Israel is developing agricultural projects in India, helping farmers there adopt sustainable practices for greater food security.
By: United with Israel Staff
Tel Aviv University (TAU) and the Indian philanthropic organization TATA TRUSTS have launched the Indian Centre for Agri & Allied Tech (I-CAT) whose objective is to bring Israeli expertise and innovation to farmers of the state of Andhra Pradesh in southern India.
The initiative, supported by the local government, will include an advanced research and development center, as well as agricultural experts working in villages and farms.
The objective of the initiative is to overcome various technological, agronomic and economic barriers the Indian farmers are dealing with, and to promote sustainable agriculture and food security.
There are plans to extend the program to all parts of India.

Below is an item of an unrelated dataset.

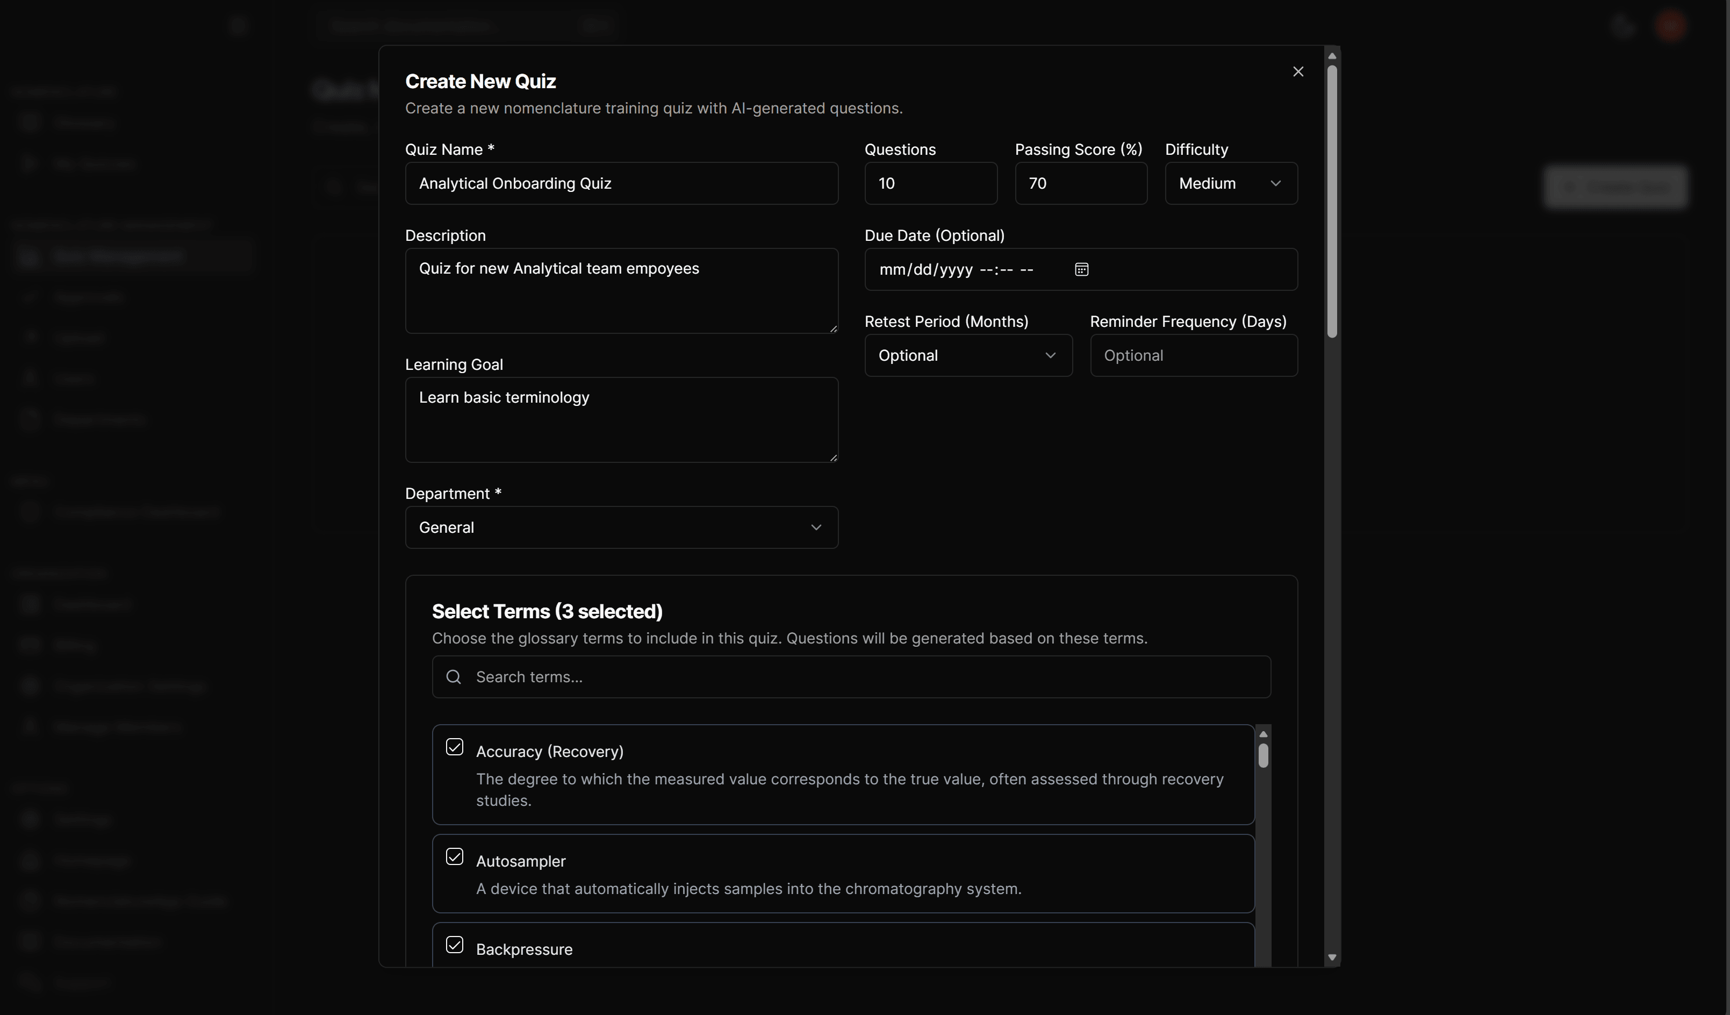Image resolution: width=1730 pixels, height=1015 pixels.
Task: Uncheck the Accuracy (Recovery) term
Action: (455, 747)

Assisted by TAU’s Boris Mints Institute for Strategic Policy Solutions to Global Challenges, the program will operate a joint TAU-TATA steering committee, collaborating with Israeli and Indian experts, in order to identify problems in rural India and find potential solutions in Israel.
Israeli research institutes will adapt existing technologies and will develop new solutions to meet the needs of Indian agriculture, while the R&D hub in Andhra Pradesh will test the various solutions under local conditions and train local workers to operate new technologies.
Farmers in each of the hundreds of villages throughout Andhra Pradesh will implement and test the new technologies in their own fields, while business models will be developed to support wide diffusion of the innovative solutions among the broader Indian farming population.
Israel’s Long History of Aid to Indian Farmers
Israel has a long and proud history of providing aid to Indian farmers.
In October 2017, thanks to Israeli drip irrigation, 15,000 farmers in Karnataka, southwestern India, harvested their first monsoon season crop in years.
Similarly, Israeli biotech company, BioFeed, developed a “no-spray” solution to kill the fruit flies that have devasted mango plantations in India.
In 2016, the Indian state of Haryana initiated micro-irrigation projects based on Israeli expertise at 14 sites. Israeli agricultural professionals work extensively in Haryana and neighboring Punjab, as well as around the country.
In December 2015, The Indo-Israel vegetable center of excellence in Haryana boosted the annual number of seedlings grown by state farmers from half a million in 2011 to six million in 2015. Farmers from Punjab, Rajasthan and Himachal Pradesh are also using the facility.
In April 2015, India signed a memorandum of understanding with Israel to set up a dairy development center in Haryan. It includes a model dairy farm with 110 cows to teach Indian farmers about Israeli technology to increase milk production.